Die Organistin der Johanneskirche zündete am ersten Advent in der Johanneskirche mit ihrem Jubiläumskonzert nicht nur eine Kerze an, sondern zeigt, was man aus einer kleinen, praktischen Orgel alles rausholen kann.
Vor fünfzig Jahren, am damaligen ersten Advent, der genauso wie in diesem Jahr ein 30. November war, bekam die evangelische Johanneskirche ihre Orgel. Elf Jahre lang hatte die Gemeinde lediglich ein Orgelpositiv aus dem Kirchenbezirk Bad Cannstatt ausgeliehen. Nun gab es also eine richtige, in die Architektur der Johanneskirche eingearbeitete Orgel. Auf engstem Raum sind seitdem Altar, Kanzel und Orgel miteinander vereint. Ein kleines, funktionales Epizentrum des sonntäglichen Gottesdienstes, das in seiner Praktikabilität an die Architektur des Bauhauses erinnert. Immerhin ist innerhalb dieser Einheit auch noch die Sakristei untergebracht.

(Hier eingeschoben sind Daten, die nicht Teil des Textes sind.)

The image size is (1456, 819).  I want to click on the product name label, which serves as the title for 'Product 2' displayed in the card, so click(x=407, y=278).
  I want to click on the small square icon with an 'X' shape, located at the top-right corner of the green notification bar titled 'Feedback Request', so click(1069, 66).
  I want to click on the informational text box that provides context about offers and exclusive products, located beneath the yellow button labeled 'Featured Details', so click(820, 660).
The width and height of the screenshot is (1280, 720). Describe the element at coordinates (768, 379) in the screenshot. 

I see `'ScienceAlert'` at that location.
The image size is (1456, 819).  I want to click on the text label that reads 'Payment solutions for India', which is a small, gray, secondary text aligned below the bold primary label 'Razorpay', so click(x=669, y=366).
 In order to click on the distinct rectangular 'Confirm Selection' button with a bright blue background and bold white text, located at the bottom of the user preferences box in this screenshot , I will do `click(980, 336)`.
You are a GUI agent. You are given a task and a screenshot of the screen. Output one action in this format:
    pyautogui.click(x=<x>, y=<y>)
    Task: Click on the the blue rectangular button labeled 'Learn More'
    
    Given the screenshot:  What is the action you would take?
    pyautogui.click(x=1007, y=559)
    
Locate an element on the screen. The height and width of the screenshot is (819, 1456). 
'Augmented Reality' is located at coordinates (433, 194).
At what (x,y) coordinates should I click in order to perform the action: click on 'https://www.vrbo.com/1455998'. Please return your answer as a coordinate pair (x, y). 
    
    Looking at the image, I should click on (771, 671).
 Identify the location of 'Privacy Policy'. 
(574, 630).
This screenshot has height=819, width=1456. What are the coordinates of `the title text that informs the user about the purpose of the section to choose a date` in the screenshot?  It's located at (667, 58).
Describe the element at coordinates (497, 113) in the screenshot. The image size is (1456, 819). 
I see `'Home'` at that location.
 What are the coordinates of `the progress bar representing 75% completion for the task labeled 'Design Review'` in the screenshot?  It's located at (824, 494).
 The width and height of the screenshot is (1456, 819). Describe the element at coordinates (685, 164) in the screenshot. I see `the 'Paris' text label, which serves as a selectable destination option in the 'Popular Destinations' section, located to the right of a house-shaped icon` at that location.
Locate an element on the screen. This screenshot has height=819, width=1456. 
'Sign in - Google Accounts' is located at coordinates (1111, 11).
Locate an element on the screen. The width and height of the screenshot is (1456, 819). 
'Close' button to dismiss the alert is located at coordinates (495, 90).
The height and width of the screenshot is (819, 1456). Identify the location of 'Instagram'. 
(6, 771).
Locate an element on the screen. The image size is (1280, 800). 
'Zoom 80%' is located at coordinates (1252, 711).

Am Sonntag nun stand aber nicht der Gottesdienst, sondern die Schönheit der Jubilarin im Mittelpunkt. Die Königin der Instrumente ist das „Opus 75“ des Orgelbauers Kurt Oesterle, der 1975 diese Orgel in die Kirche einpasste. Eine Orgel, die es natürlich nicht mit den großen Orgeln der Welt aufnehmen kann, auch wenn sie 122 Register hat. Aber doch steht da ein schönes, feines Instrument. Jahrzehntelang wurde die Orgel vor allem von Lieselotte Munck gespielt, die auch Generationen an Klavierschülern ausgebildet hat. Seit 2019 ist nun Andrea Schöne Organistin an der Johanneskirche und erfreut immer wieder die Musikliebhaber mit einem jährlichen Konzert, welches sie im Sommer in der Fellbacher Partnerstadt Tain l'Hermitage aufführt.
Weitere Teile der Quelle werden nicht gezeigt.